Entries for locating described items
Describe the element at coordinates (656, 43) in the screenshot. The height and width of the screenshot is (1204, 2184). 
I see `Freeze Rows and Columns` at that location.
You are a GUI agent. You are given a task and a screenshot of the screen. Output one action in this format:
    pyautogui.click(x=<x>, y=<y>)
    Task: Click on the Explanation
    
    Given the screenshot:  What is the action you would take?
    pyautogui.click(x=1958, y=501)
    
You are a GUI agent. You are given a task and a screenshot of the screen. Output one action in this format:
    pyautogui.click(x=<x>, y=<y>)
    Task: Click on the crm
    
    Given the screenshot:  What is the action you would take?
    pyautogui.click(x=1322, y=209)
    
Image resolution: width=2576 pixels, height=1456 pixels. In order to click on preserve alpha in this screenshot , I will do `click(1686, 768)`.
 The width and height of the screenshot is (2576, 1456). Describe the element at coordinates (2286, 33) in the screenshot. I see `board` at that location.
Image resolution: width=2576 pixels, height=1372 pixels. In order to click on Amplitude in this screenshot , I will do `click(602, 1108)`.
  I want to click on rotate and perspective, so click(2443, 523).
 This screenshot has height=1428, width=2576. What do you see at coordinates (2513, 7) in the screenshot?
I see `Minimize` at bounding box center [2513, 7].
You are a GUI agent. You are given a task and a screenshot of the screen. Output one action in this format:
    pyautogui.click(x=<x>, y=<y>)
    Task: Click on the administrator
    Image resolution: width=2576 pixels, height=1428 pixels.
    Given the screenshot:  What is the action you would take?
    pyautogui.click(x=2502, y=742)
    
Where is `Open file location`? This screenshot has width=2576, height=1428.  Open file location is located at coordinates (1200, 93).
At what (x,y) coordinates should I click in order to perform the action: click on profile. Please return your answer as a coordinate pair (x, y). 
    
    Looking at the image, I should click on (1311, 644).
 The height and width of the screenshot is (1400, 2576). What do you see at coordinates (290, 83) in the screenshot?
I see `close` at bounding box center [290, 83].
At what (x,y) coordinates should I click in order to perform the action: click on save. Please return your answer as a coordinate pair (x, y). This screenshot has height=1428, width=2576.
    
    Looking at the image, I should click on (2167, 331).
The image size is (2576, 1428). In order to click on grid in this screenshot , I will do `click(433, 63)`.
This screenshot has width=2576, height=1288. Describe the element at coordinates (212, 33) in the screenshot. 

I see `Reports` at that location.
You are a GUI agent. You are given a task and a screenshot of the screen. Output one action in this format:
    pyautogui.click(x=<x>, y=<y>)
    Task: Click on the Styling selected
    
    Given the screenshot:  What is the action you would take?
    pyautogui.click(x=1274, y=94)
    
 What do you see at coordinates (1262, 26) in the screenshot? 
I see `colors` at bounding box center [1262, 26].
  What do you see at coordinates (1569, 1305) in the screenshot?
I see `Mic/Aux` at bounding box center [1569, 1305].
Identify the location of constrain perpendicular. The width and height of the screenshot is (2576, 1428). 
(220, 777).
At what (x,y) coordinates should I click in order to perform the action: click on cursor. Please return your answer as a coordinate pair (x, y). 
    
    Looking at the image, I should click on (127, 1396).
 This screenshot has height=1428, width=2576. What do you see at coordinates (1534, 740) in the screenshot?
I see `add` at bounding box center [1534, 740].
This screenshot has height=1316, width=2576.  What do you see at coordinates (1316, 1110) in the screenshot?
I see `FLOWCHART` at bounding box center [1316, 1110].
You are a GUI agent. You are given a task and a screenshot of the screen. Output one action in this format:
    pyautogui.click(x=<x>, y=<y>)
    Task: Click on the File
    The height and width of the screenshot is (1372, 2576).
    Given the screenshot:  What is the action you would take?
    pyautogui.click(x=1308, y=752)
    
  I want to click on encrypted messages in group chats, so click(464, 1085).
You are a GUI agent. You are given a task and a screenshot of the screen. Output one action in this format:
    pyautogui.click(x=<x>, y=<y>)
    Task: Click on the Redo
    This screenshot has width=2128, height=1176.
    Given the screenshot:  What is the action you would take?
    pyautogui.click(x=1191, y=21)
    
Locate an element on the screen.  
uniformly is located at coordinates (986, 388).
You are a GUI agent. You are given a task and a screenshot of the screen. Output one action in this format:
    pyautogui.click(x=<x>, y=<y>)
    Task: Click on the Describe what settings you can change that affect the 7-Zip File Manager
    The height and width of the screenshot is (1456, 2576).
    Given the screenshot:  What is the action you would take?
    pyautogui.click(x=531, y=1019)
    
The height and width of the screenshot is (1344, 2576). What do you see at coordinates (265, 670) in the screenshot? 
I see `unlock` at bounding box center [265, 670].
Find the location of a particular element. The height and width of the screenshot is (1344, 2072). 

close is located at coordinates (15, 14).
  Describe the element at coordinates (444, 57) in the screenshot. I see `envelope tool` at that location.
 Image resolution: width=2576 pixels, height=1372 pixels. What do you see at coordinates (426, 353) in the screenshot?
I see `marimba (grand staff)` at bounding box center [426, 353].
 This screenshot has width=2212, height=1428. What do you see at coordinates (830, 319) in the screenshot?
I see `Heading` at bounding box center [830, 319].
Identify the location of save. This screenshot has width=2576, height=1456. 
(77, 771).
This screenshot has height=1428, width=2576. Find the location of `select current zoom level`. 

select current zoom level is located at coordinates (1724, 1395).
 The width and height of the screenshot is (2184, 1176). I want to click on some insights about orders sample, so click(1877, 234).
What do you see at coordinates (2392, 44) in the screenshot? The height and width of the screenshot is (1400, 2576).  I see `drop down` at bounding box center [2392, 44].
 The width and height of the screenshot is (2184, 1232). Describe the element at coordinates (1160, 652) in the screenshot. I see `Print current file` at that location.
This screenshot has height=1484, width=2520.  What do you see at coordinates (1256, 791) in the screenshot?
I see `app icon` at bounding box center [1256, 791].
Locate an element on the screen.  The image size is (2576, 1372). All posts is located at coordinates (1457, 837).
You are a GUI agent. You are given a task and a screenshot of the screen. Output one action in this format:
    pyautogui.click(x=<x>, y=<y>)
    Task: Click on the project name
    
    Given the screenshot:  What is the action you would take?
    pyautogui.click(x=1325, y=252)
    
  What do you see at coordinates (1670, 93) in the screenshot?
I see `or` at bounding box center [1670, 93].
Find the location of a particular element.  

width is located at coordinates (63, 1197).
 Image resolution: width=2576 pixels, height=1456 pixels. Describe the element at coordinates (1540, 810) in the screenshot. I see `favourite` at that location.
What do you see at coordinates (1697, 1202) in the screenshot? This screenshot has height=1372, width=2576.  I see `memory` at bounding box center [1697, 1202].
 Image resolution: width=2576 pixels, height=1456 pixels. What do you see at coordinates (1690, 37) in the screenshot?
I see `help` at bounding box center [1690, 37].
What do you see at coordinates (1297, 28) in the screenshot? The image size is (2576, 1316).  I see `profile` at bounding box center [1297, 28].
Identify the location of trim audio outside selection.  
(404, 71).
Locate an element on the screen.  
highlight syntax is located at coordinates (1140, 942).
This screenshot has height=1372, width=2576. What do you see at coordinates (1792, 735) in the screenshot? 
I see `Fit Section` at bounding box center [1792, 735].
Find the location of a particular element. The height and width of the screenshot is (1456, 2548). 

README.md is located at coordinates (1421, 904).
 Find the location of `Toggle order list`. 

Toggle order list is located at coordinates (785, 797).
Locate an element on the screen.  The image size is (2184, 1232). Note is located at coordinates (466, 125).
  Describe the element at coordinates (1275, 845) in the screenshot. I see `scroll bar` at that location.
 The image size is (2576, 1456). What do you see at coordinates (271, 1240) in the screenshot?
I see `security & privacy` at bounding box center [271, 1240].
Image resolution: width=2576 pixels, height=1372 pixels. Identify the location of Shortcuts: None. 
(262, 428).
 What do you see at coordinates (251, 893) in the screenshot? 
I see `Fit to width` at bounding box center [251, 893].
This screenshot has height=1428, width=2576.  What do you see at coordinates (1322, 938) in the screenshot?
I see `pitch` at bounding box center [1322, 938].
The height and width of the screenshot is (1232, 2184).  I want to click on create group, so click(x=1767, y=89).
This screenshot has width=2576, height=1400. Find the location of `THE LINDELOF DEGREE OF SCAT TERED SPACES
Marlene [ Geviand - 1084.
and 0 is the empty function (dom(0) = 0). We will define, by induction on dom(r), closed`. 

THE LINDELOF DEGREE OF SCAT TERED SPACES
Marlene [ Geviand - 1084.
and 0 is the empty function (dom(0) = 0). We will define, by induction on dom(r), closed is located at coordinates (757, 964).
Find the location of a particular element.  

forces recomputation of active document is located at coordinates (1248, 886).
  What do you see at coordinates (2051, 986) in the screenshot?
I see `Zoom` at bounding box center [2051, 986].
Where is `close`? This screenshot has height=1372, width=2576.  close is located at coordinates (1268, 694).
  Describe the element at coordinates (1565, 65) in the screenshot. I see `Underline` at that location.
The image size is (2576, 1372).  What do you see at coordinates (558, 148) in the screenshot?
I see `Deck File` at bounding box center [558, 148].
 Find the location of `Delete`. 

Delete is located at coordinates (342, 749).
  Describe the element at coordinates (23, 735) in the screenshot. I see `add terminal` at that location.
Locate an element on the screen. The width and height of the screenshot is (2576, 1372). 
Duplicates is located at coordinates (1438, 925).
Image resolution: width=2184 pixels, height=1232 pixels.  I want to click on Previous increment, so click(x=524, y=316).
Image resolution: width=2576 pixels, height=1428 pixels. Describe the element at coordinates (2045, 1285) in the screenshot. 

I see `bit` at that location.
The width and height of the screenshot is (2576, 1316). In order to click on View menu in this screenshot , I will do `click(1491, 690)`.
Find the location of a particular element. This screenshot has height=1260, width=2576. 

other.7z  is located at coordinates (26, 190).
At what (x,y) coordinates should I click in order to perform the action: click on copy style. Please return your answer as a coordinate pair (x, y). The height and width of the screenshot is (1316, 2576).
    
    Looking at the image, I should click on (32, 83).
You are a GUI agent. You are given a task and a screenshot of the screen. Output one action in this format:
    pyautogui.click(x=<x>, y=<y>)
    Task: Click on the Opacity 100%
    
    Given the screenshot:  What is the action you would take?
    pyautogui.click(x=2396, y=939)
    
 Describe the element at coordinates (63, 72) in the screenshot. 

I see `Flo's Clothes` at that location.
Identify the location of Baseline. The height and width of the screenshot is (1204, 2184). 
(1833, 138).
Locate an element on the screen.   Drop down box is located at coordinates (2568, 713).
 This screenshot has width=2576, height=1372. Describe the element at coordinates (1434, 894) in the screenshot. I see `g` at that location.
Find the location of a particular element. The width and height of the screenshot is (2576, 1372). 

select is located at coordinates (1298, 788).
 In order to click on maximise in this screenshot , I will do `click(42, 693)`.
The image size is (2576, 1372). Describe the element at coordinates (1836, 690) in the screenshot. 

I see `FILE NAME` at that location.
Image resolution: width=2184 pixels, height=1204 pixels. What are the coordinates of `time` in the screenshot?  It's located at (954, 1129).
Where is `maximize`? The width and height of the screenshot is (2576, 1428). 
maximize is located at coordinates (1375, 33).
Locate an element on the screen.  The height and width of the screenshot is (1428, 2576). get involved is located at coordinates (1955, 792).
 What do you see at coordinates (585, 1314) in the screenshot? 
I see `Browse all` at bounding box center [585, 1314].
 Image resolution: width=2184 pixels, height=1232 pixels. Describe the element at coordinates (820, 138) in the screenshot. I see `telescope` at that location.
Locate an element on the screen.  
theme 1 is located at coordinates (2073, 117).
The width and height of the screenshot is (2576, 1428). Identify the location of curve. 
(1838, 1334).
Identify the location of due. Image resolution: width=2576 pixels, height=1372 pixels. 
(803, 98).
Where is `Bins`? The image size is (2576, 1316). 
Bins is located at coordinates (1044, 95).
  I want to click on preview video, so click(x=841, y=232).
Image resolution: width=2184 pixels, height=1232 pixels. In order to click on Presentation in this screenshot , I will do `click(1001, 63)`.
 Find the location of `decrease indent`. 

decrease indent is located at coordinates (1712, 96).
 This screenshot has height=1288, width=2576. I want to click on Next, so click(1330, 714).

Aim of the exercise | Copy the entries from the start through the line containing "coordinates (1200, 93).", changing "GUI agent" to "desktop agent" and leaving everything else untouched.

Finished exercise |
Describe the element at coordinates (656, 43) in the screenshot. The height and width of the screenshot is (1204, 2184). 
I see `Freeze Rows and Columns` at that location.
You are a desktop agent. You are given a task and a screenshot of the screen. Output one action in this format:
    pyautogui.click(x=<x>, y=<y>)
    Task: Click on the Explanation
    
    Given the screenshot:  What is the action you would take?
    pyautogui.click(x=1958, y=501)
    
You are a desktop agent. You are given a task and a screenshot of the screen. Output one action in this format:
    pyautogui.click(x=<x>, y=<y>)
    Task: Click on the crm
    
    Given the screenshot:  What is the action you would take?
    pyautogui.click(x=1322, y=209)
    
Image resolution: width=2576 pixels, height=1456 pixels. In order to click on preserve alpha in this screenshot , I will do `click(1686, 768)`.
 The width and height of the screenshot is (2576, 1456). Describe the element at coordinates (2286, 33) in the screenshot. I see `board` at that location.
Image resolution: width=2576 pixels, height=1372 pixels. In order to click on Amplitude in this screenshot , I will do `click(602, 1108)`.
  I want to click on rotate and perspective, so click(2443, 523).
 This screenshot has height=1428, width=2576. What do you see at coordinates (2513, 7) in the screenshot?
I see `Minimize` at bounding box center [2513, 7].
You are a desktop agent. You are given a task and a screenshot of the screen. Output one action in this format:
    pyautogui.click(x=<x>, y=<y>)
    Task: Click on the administrator
    Image resolution: width=2576 pixels, height=1428 pixels.
    Given the screenshot:  What is the action you would take?
    pyautogui.click(x=2502, y=742)
    
Where is `Open file location`? This screenshot has width=2576, height=1428.  Open file location is located at coordinates (1200, 93).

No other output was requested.